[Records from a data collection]
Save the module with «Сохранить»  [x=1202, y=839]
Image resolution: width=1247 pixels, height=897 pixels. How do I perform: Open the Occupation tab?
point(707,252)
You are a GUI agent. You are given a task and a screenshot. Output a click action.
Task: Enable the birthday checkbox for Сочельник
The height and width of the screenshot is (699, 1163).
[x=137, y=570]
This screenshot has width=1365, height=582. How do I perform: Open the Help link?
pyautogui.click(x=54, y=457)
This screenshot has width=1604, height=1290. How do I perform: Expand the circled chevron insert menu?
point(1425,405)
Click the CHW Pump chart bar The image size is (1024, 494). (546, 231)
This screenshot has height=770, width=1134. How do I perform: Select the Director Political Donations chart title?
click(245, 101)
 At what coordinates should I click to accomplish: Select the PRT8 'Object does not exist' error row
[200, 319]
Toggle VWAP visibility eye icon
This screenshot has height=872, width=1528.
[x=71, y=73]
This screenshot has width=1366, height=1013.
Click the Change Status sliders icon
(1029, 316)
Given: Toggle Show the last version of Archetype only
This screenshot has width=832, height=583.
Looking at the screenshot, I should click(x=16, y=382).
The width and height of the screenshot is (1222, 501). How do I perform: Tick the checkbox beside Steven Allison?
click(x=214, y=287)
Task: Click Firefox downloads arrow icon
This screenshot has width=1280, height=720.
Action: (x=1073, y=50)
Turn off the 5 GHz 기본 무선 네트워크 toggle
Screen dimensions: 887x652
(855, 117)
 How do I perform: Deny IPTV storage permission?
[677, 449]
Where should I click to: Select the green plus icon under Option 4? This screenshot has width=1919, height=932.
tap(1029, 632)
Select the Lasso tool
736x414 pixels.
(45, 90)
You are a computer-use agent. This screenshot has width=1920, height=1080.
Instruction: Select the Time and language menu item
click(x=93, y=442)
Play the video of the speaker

• _Exercise aim_
Copy all of the material above word for word, with every line kept exactly as it appears.

• _Expected answer_
Save the module with «Сохранить»  [x=1202, y=839]
Image resolution: width=1247 pixels, height=897 pixels. How do I perform: Open the Occupation tab?
point(707,252)
You are a GUI agent. You are given a task and a screenshot. Output a click action.
Task: Enable the birthday checkbox for Сочельник
The height and width of the screenshot is (699, 1163).
[x=137, y=570]
This screenshot has width=1365, height=582. How do I perform: Open the Help link?
pyautogui.click(x=54, y=457)
This screenshot has width=1604, height=1290. How do I perform: Expand the circled chevron insert menu?
point(1425,405)
Click the CHW Pump chart bar The image size is (1024, 494). (546, 231)
This screenshot has height=770, width=1134. How do I perform: Select the Director Political Donations chart title?
click(245, 101)
 At what coordinates should I click to accomplish: Select the PRT8 'Object does not exist' error row
[200, 319]
Toggle VWAP visibility eye icon
This screenshot has height=872, width=1528.
[x=71, y=73]
This screenshot has width=1366, height=1013.
Click the Change Status sliders icon
(1029, 316)
Given: Toggle Show the last version of Archetype only
This screenshot has width=832, height=583.
Looking at the screenshot, I should click(x=16, y=382).
The width and height of the screenshot is (1222, 501). How do I perform: Tick the checkbox beside Steven Allison?
click(x=214, y=287)
Task: Click Firefox downloads arrow icon
This screenshot has width=1280, height=720.
Action: (x=1073, y=50)
Turn off the 5 GHz 기본 무선 네트워크 toggle
Screen dimensions: 887x652
(855, 117)
 How do I perform: Deny IPTV storage permission?
[677, 449]
Where should I click to: Select the green plus icon under Option 4? This screenshot has width=1919, height=932.
tap(1029, 632)
Select the Lasso tool
736x414 pixels.
(45, 90)
You are a computer-use agent. This screenshot has width=1920, height=1080.
Instruction: Select the Time and language menu item
click(x=93, y=442)
Play the video of the speaker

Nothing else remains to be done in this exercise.